From the very start of considering a move from IBM Security Systems to Bit9, I gave a lot of thought to my security philosophy. I really do believe strongly in IBM’s security portfolio, and I wanted to make sure moving to Bit9 didn’t undercut my security philosophy. Working for IBM taught me a lot about holistic security and how good security products are usable no matter if you have basic security maturity, or advanced. I generally focused on the network side of security, mainly in SIEM and NIPS. I’ve shied away from endpoint security (for the exception of dabbling in forensics and TEM), because it’s such a headache. Virus scan software is a joke, letting just about everything modern in. Case in point with the recent attacks at the New York Times:
Over the course of three months, attackers installed 45 pieces of custom malware. The Times — which uses antivirus products made by Symantec — found only one instance in which Symantec identified an attacker’s software as malicious and quarantined it, according to Mandiant.
I see this all the time. That’s why products like QRadar and IBM Security NIDS are so popular. You have to fall back to the network, if can’t get control of the endpoint. Why attack the endpoint? It’s seems to be the easiest and most successful. There’s typically three categories of attacks:
- Remote attacks launched from the internet (DoS, SQL Injection, etc.)
- Insider threats, and
- Infect an endpoint, then launch attack from within (phishing, drive-by downloads)
Network based protection is very useful at blocking and/or detecting all three of these attacks categories, but that leaves you with a perimeter based security protection. With perimeter based security, one tries to tackle the channels of infections like email and web browsing. There are tons of solutions that help with this, but nothing helps as soon as that endpoint walks out the door. Network security should be used to protect infrastructure, not endpoints.
So what can be done to protect the endpoint? IBM Tivoli Endpoint Manager does a lot to manage all the small stuff like patch management, software delivery, compliance, and virus scanning. I say small stuff, not to dismiss its importance, but they are processes that should be in place already. Having TEM take care of it all is just easier.
When I was at IBM and a customer was worried about the Insider Threat, we would use either TSIEM or QRadar to pull in system and audit logs. What we usually found near pure chaos, since it’s very hard to figure out what is what within system logs. The best approach I have found is using white list policies.

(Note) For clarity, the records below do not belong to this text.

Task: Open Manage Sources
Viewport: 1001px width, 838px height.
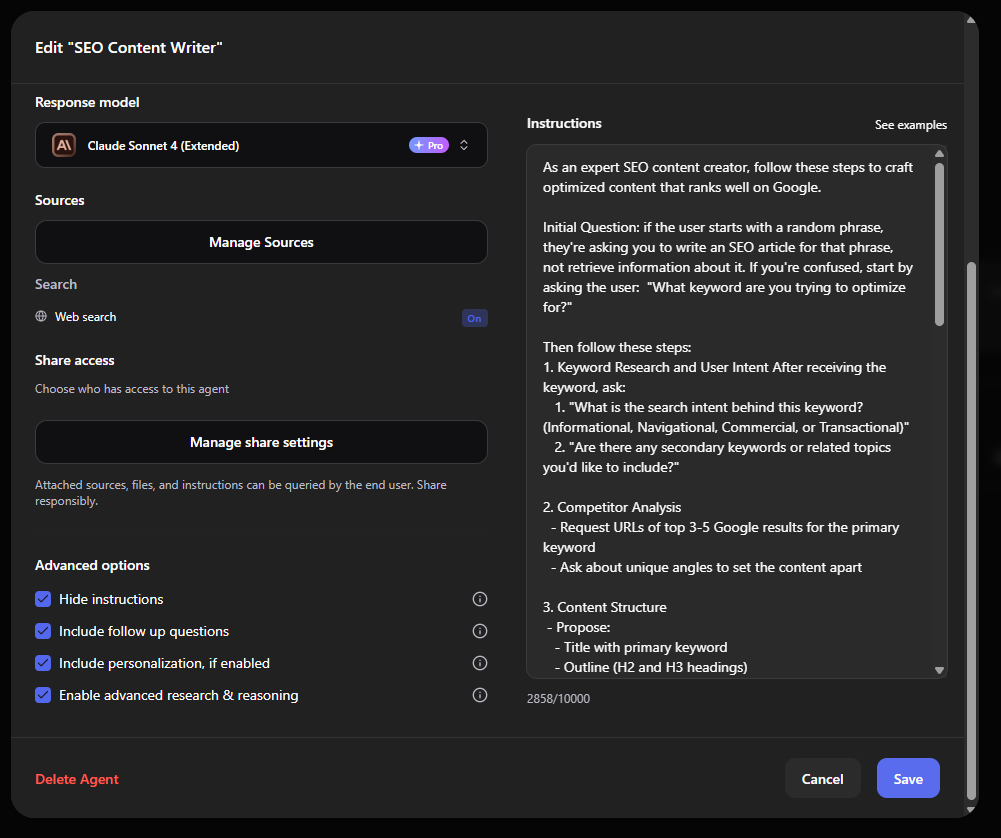Action: [261, 242]
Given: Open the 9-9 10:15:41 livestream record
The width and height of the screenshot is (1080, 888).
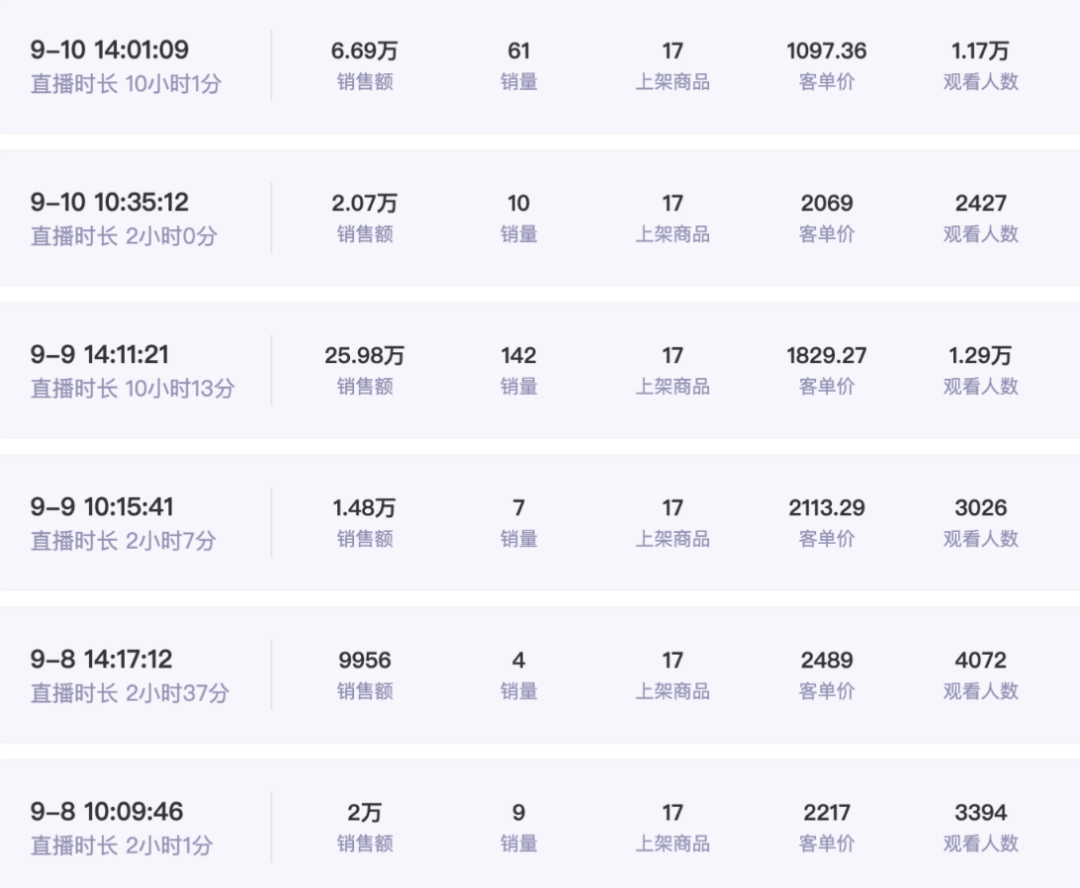Looking at the screenshot, I should (102, 507).
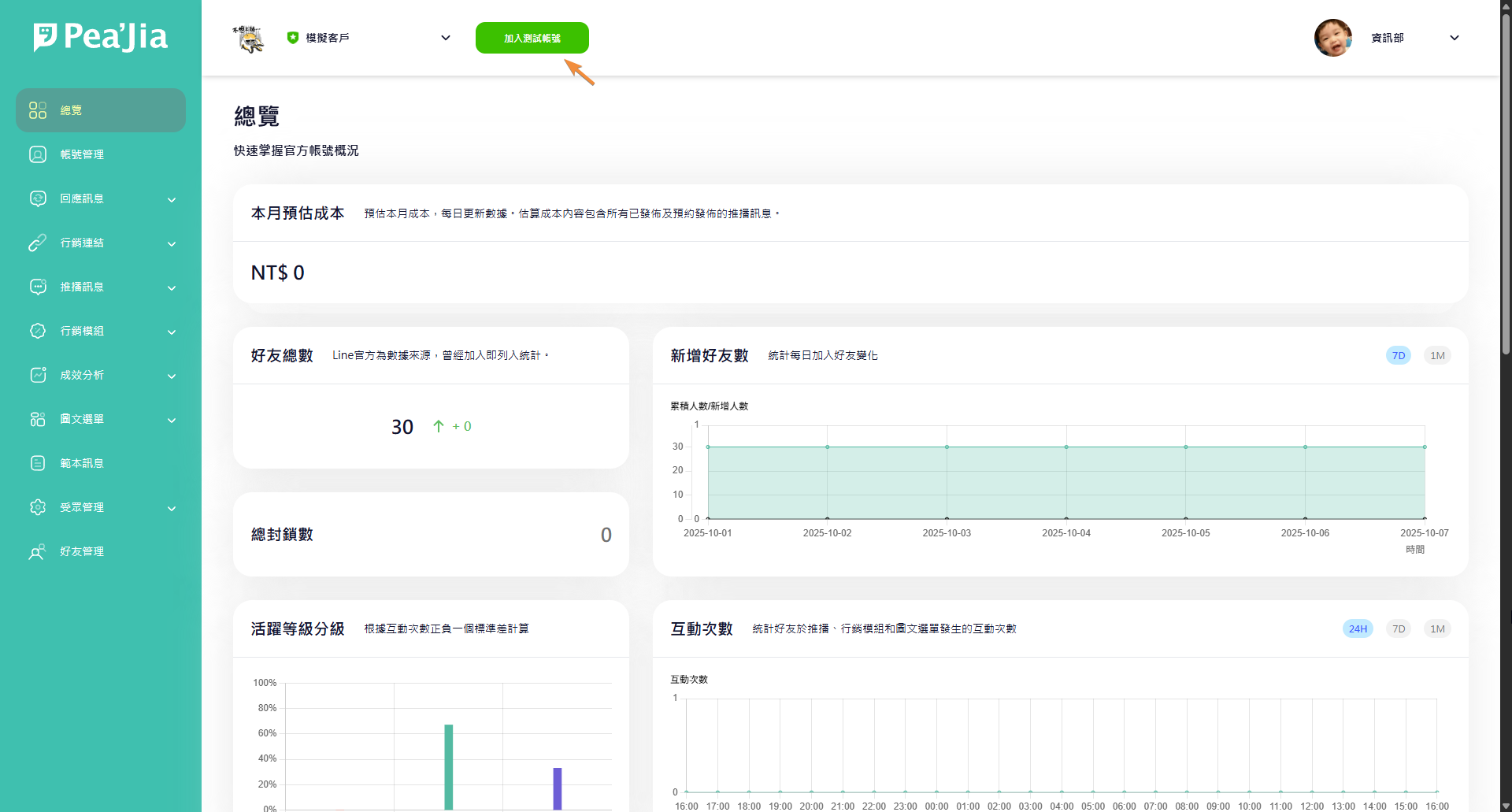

We would build profiles of acceptable behavior in an environment, filter it out, then analyze the rest. It was a great approach and bled over into some of my other SIEM and NIPS scenarios.
The reason I bring this up is that one of the reasons I like Bit9’s software is that it employs a similar white list approach, but looks to be MUCH easier than the rat’s nest that is system and audit logs.
Let me summarize:
- Network security is best when focused on protecting infrastructure like hosted applications and databases. It loses effectiveness when trying to secure the endpoint.
- As for hosted applications, security vulnerability testing and security development should be a closed loop.
- Insider threats can only be managed if you are doing system and audit log analysis. It’s a costly investment, but worth it to certain business sectors like banking and military.
- Endpoint protection must include basic measures including patch management, lifecycle management, and basic written security policy.
- I believe SIEM is critical to tie it all together and should be the single pane of glass.
- Maturity in other security processes like identity management, access management, policy, compliance, encryption, and asset management help all your other security investments.
- Overall security policy governance has to be tailored to the size and type of organization.
As I write this out, I see that going after endpoint security with Bit9 fits for me. I am looking forward to learning more about its capabilities and how our customers would like to use it.